● Listing:
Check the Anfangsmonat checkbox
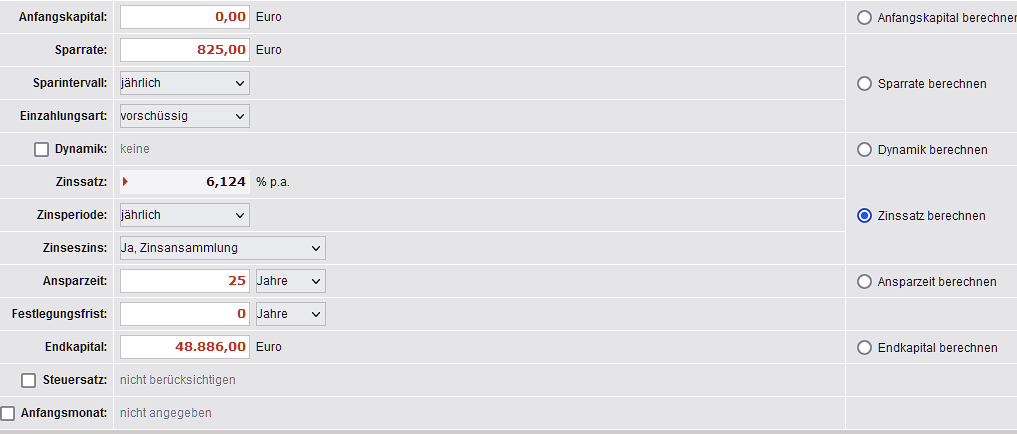Viewport: 1017px width, 434px height. [x=8, y=413]
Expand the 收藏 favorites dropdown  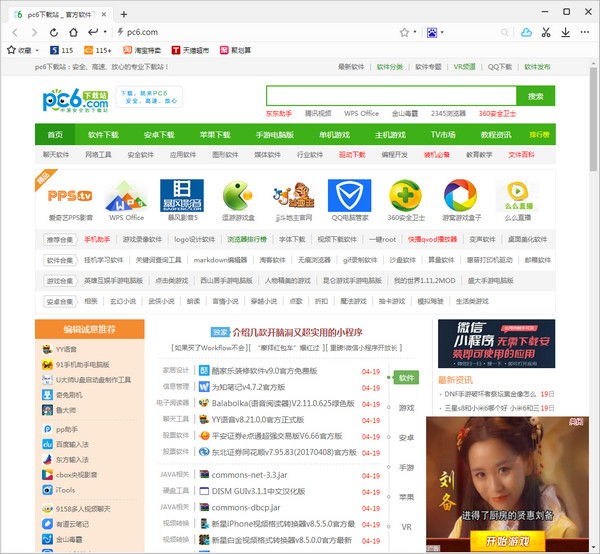pos(39,49)
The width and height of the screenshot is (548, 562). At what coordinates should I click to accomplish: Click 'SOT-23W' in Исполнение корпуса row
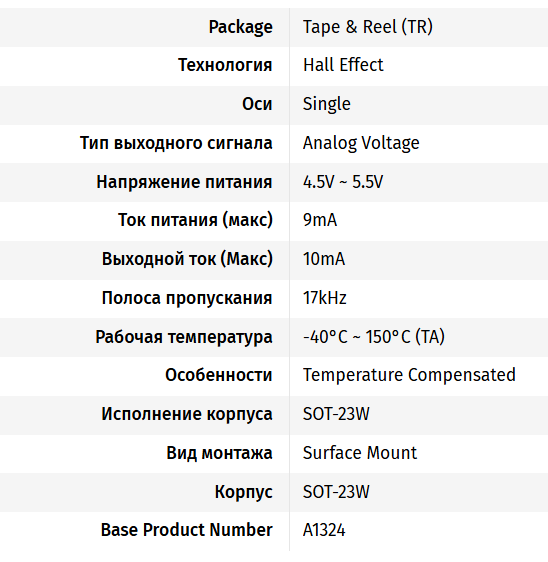coord(336,414)
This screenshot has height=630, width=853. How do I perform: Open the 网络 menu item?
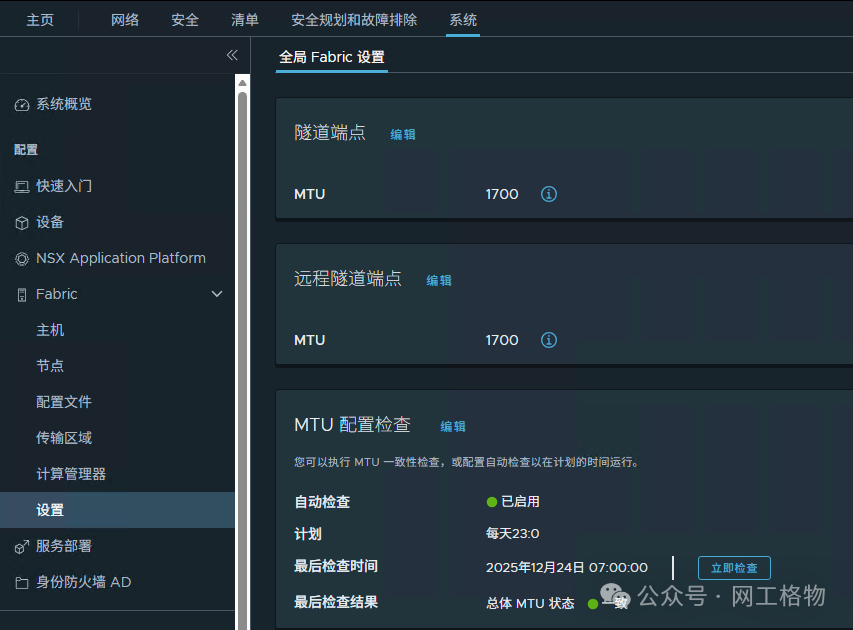click(x=125, y=18)
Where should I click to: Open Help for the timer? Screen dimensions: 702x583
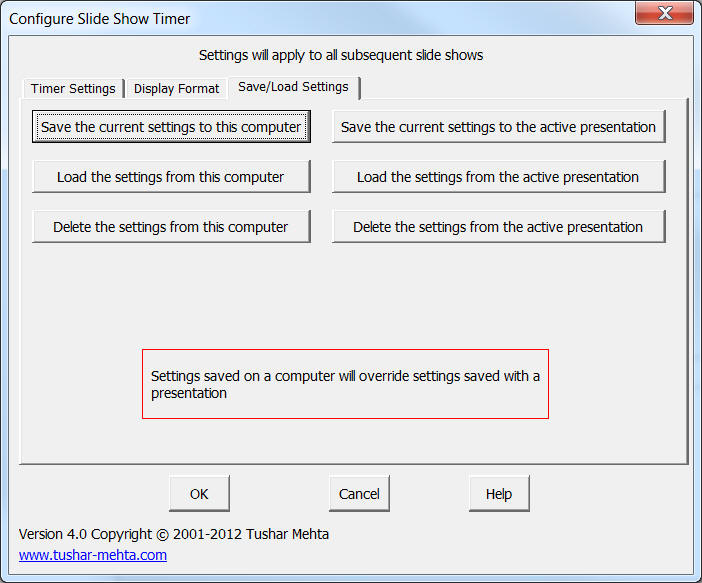[499, 494]
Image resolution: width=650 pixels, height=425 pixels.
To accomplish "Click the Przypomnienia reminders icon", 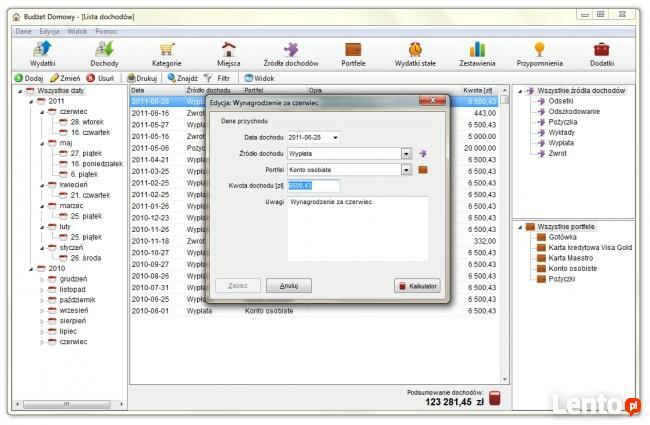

● Exercise description: Starting at the line that contains "Image resolution: width=650" and ending at the end of the records, put each line in a Markdown table with the columns Row and Line. Skip blank lines and leave the pictures out.

● Expected answer:
| Row | Line |
|---|---|
| 1 | Image resolution: width=650 pixels, height=425 pixels. |
| 2 | To accomplish "Click the Przypomnienia reminders icon",  |